2. Open Classroom Servers
The OpenClassroom Server (OCS) places the teacher in control of an easily managed local Web 2.0 environment. The OCS lets the teacher and students carry out research, communication, collaboration, publication, and other network-based functions through an intuitive interface and provides classroom-level management and control. The OCS can be connected to a network that is also connected to the Internet, which allows students to search the OCS and the Internet simultaneously.
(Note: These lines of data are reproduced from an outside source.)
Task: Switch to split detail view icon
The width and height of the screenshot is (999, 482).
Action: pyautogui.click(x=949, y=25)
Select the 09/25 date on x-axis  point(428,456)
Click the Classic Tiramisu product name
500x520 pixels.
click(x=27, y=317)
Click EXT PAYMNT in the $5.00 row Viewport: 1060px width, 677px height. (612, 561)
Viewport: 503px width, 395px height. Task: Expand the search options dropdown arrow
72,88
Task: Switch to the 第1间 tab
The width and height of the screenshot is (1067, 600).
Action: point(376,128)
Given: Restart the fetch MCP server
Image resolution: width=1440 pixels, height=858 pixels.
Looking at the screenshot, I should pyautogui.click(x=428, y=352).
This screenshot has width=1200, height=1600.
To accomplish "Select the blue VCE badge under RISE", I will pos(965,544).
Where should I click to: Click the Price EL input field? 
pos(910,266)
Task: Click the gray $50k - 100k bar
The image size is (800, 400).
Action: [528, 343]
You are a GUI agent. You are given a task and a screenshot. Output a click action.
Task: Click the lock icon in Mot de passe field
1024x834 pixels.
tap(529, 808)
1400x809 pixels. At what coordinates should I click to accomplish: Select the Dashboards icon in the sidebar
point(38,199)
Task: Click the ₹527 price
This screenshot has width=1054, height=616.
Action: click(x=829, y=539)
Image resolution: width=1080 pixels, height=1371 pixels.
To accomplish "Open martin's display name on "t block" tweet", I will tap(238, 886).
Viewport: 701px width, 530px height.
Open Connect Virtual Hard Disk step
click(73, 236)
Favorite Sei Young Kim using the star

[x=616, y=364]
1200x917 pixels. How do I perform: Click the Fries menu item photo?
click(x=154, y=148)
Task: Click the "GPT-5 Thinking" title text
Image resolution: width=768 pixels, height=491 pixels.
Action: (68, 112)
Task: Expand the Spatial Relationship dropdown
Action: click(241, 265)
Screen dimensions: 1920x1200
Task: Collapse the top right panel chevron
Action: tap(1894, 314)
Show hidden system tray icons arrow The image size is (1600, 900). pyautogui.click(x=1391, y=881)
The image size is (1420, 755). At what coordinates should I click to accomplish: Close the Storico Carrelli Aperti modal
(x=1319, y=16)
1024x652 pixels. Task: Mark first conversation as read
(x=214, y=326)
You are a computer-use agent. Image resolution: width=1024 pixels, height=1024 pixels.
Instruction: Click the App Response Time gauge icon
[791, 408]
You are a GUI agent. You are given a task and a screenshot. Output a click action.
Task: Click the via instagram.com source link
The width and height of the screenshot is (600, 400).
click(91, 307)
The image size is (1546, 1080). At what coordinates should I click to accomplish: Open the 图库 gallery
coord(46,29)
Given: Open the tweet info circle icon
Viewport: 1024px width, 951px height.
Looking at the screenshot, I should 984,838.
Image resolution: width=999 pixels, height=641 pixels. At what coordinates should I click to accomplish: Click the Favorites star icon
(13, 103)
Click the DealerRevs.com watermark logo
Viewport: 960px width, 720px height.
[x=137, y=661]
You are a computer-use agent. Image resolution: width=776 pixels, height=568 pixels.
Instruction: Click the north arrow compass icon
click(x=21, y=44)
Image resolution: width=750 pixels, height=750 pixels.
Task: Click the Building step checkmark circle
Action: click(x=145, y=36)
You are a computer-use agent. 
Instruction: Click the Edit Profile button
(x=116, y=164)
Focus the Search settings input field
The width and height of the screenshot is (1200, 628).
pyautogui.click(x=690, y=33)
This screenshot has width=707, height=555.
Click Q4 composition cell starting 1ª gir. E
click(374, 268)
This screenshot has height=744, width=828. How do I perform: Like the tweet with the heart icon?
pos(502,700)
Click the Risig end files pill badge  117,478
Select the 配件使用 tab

3. SublimeVideo [HTML5 Video Player]
It’s an HTML5 video player that will allow you to easily embed videos in any page, blog or site using the latest modern web standards. Browsers makers are still working on fully supporting the HTML5 video specification, so at the moment SublimeVideo is still in experimental state and only works on a limited number of browsers. But the long term goal is to make it work on all modern browsers. SublimeVideo will be soon released for free (at least for non-commercial use). Its key features are Full-window mode, Full-screen mode, HTML5 video [no flash plugin required].
4. WordPress for Android and Blackberry
WordPress for Android and Blackberry is an Open Source app that empowers you to write new posts, edit content, and manage comments with built-in notifications. Download it now if you use either platform and get blogging in no time.
5. Symbian OS now fully open source
The Symbian Foundation has offered up the full Symbian Smartphone platform to open source. The Symbian 3 platform, including applications, middleware, and the kernel itself, will be offered under terms of the Eclipse Public License and other open source licenses. “You can download it, you can modify it,” said Larry Berkin, head of global alliances for the foundation. Previously, the kernel was made available via open source. End-users will see, ideally, differentiated devices, converged devices that are based on Symbian that range from smartphones [to converged devices],” such as cameras or a phone that is a gaming device.